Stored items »
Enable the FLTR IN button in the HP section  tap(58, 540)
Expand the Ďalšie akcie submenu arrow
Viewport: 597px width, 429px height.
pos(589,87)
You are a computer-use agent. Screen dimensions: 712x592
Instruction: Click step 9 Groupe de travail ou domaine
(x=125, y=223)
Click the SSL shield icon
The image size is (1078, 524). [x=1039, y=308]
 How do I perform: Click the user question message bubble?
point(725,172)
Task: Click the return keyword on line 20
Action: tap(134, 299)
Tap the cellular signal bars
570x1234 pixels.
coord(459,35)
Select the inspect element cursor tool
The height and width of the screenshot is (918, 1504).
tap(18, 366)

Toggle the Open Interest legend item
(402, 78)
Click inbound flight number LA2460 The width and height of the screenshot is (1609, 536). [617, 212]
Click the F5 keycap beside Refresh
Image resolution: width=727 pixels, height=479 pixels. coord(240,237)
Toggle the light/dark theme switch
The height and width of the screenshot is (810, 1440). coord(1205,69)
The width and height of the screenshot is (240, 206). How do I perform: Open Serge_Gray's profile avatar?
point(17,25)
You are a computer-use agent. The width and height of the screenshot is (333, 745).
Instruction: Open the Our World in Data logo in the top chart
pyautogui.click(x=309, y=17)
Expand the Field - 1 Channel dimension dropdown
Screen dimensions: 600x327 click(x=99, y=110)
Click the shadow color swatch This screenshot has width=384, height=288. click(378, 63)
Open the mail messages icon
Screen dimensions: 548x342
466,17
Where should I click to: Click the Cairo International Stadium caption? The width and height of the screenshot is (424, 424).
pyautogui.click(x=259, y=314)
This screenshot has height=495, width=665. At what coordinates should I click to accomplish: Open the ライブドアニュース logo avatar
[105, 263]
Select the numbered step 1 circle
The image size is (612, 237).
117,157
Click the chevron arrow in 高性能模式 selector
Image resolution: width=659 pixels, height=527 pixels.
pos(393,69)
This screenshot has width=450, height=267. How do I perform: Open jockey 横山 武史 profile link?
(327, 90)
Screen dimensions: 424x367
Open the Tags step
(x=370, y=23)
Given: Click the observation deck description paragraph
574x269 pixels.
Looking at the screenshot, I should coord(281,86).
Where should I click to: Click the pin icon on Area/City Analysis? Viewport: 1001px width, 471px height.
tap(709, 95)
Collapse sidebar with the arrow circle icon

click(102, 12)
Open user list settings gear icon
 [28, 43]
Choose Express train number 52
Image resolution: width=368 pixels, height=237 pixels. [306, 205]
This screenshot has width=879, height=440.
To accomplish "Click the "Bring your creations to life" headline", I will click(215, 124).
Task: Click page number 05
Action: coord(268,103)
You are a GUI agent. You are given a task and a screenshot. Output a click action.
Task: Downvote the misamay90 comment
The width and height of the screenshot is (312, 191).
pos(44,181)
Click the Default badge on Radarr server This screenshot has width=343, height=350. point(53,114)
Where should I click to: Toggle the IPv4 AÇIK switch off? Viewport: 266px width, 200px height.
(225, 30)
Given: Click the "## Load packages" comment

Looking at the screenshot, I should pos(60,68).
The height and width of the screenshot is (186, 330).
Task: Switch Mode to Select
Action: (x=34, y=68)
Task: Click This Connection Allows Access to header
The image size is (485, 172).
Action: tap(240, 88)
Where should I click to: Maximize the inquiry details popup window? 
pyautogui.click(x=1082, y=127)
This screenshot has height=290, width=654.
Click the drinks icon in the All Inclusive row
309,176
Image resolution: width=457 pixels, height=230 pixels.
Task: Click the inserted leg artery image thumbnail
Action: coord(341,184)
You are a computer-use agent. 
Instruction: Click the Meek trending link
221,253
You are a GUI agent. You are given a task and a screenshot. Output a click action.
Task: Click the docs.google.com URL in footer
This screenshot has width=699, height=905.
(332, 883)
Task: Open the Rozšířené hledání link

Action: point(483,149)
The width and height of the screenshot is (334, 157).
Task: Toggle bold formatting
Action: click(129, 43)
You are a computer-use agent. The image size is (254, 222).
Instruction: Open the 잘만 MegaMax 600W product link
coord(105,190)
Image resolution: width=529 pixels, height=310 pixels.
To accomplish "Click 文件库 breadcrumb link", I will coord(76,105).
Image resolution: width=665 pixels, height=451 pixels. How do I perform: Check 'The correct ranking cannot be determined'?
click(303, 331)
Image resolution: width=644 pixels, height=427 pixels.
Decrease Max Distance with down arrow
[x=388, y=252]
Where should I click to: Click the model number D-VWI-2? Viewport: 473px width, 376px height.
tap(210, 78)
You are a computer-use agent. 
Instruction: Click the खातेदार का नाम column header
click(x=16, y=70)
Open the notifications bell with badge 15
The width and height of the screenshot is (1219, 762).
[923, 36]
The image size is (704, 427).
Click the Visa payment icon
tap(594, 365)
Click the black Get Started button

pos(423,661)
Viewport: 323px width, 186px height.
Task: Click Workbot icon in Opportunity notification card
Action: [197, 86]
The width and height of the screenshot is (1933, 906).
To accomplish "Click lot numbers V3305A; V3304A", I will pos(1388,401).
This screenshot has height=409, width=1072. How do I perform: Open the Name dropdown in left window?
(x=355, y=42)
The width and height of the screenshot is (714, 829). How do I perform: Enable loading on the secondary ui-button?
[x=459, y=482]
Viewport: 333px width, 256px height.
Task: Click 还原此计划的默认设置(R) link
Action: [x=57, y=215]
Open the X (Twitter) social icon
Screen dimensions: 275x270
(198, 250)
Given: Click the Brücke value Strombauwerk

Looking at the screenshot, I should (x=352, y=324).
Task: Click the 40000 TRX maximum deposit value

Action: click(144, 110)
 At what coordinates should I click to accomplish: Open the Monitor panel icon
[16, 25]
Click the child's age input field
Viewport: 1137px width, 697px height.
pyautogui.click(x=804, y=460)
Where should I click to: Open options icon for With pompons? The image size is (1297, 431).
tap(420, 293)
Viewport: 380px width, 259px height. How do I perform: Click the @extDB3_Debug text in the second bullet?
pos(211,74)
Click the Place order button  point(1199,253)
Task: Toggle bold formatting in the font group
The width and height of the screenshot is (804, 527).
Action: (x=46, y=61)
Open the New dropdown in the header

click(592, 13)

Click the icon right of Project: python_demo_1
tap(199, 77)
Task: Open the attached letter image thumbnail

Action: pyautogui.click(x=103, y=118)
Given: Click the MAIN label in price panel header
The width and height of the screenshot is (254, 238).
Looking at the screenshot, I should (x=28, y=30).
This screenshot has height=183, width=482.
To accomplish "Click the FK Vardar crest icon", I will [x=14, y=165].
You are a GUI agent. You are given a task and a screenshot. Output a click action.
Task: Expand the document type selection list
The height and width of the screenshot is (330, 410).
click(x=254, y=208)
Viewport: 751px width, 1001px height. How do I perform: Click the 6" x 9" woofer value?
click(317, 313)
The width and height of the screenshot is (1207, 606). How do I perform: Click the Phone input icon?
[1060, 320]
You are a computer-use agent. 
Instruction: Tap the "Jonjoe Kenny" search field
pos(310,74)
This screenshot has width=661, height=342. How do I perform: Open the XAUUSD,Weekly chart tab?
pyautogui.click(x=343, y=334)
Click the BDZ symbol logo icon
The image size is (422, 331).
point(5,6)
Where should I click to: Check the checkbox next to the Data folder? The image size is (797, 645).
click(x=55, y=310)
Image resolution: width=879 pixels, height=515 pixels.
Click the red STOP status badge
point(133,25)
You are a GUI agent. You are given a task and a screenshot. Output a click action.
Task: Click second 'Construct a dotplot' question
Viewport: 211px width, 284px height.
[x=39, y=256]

Exercise instructions »
In the answer, please give only the lines from the line containing "Task: Click second" through the final line of the data, copied exactly.

Finished task »
Task: Click second 'Construct a dotplot' question
Viewport: 211px width, 284px height.
[x=39, y=256]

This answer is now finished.